Last year the fund made about $9.2 million from making a portion of its portfolio, worth about $3.4 billion on average, available for custodian Bank of New York Mellon to lend. The bank then rented those securities to others who need to hold title to them, but don’t necessarily want to purchase them outright.
That may be for those who want to use them in short sales, said Mike Burns, the fund’s executive director. While various securities may be lent, most of the fund’s revenue from lending comes from lending stocks, especially small-cap stocks.
Alaska’s securities lending program has protections for the permanent fund that few others get, said Bill Kelly, BNY Mellon’s deputy department head for securities lending.
That means that even in 2008, when some who lent securities had difficulty getting them back, recovering the securities wasn’t a problem for the permanent fund, he said.
“The Alaska Permanent Fund has a highly customized securities lending program,” Kelly said.
The managers of Alaska’s fund have been able to negotiate extra protections and guarantees into its program that few other investors get.
“That customization has served to help navigate the financial crisis more successfully than perhaps other securities lending participants that you’ve either read about, heard about or spoken to,” Kelly said.
That includes both the bank holding equivalent collateral for any securities lent, as well as the bank itself guaranteeing the deal, he said.
The protections Alaska has negotiated for its securities lending program have been offered to few others, Kelly said.

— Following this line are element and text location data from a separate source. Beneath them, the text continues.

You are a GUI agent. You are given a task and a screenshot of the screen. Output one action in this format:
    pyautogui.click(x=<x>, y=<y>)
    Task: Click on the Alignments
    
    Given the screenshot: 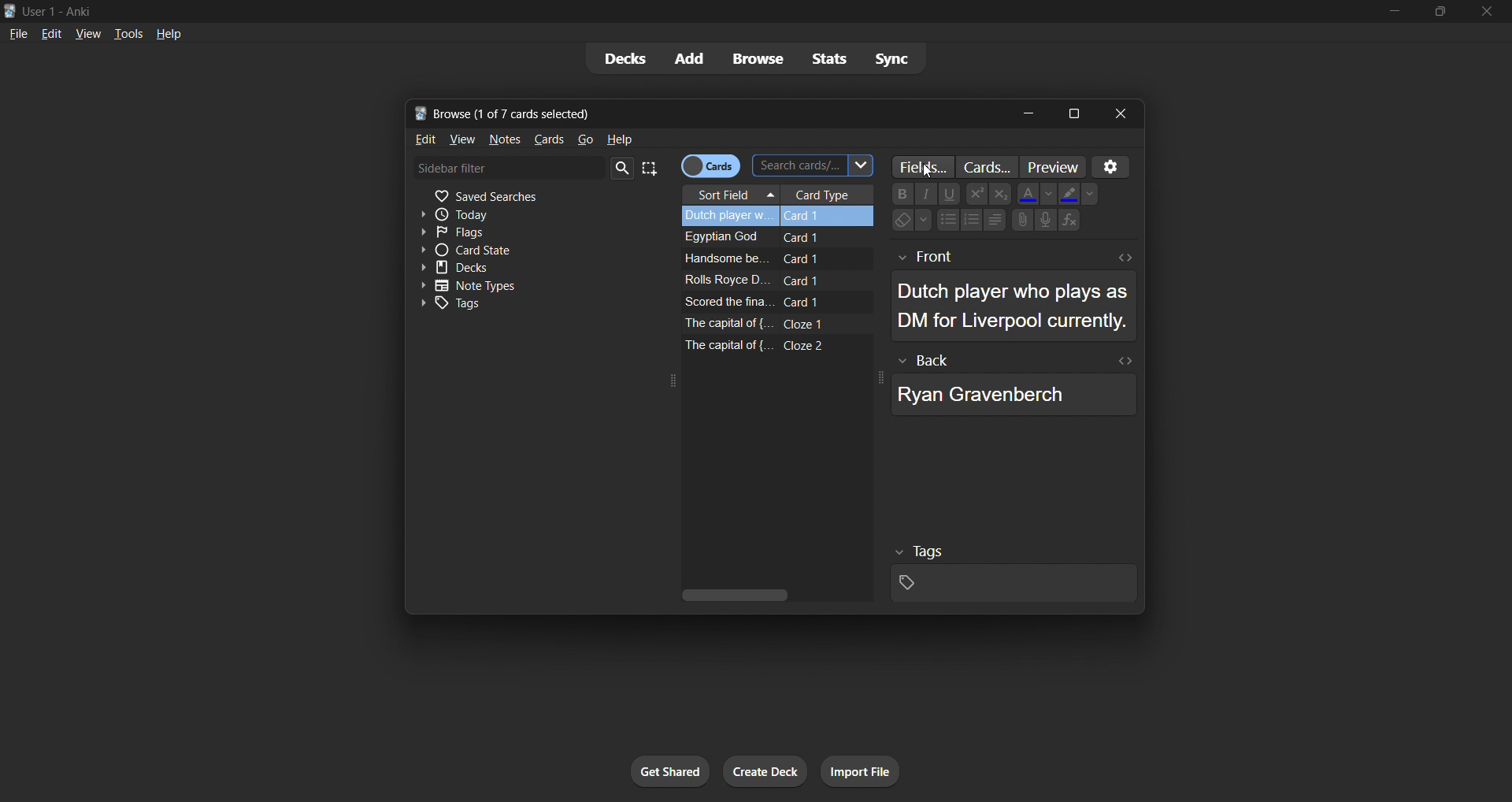 What is the action you would take?
    pyautogui.click(x=995, y=220)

Michael O’Leary, an investment advisor to the trustees, said the protections Alaska has are an “almost unique feature.”
A number of other pension funds and others who once participated in securities have abandoned the practice when they discovered it wasn’t as risk-free as they once thought.
Idaho no longer does securities lending because it couldn’t get the same deal Alaska has.
“That’s the reason why you do securities lending and we don’t,” said Robert Maynard, chief investment officer of the Public Employees Retirement System of Idaho.
Maynard is an outside adviser to the Alaska Permanent Fund as well.
One of those entities that suspended securities lending several years ago was the Alaska Retirement Management Board. Department of Revenue Chief Investment Officer Gary Bader told the board then getting paid for securities lending might look like “free money,” but that there was a chance it might carry significant hidden risks.
Maynard said he, too, was opposed to securities lending, unless the same protections Alaska received were offered.
The arrangement with BNY Mellon leaves Alaska completely indemnified, Burns said.
The deal that the permanent fund has negotiated for securities lending is “extraordinary,” and even that may understate how unique it is, Maynard said.